- Directions for this task
Extract every line of the entries that contains the word "Viewport", copying each line in full. Matching is case-sensitive.

↓

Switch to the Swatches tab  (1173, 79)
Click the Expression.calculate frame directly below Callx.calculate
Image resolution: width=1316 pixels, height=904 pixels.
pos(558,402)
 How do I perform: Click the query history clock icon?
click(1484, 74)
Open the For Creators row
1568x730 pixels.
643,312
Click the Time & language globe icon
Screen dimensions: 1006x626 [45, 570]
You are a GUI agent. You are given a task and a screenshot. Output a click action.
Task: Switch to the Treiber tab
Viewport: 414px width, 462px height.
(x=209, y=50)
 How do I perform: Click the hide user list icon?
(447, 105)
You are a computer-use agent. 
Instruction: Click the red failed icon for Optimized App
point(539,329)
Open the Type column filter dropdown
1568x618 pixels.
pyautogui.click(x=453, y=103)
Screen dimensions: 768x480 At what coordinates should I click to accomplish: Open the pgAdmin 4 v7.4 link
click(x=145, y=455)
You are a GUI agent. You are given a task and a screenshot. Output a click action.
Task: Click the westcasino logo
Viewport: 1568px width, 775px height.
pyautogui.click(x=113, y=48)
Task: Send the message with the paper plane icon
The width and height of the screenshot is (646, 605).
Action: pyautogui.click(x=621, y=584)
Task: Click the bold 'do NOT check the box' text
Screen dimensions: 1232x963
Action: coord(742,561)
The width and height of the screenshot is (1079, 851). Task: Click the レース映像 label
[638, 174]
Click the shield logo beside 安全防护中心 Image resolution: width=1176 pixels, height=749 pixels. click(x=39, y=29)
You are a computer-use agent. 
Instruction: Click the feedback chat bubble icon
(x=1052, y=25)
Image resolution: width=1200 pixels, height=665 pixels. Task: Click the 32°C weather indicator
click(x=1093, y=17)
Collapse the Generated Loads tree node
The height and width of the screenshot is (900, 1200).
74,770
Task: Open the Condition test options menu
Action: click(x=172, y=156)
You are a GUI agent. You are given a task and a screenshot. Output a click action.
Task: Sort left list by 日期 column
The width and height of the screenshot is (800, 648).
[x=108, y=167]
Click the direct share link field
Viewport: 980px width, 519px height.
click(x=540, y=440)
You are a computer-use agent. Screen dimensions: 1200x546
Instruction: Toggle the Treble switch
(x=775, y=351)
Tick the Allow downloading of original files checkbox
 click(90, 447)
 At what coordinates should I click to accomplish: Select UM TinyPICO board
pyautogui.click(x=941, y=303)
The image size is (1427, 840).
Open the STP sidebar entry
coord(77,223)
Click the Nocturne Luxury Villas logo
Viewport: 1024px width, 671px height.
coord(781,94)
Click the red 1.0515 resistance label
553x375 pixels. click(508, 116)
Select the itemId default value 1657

↑

- Exercise solution
Viewport: 414px width, 462px height.
Viewport: 1568px width, 775px height.
Viewport: 980px width, 519px height.
Viewport: 1024px width, 671px height.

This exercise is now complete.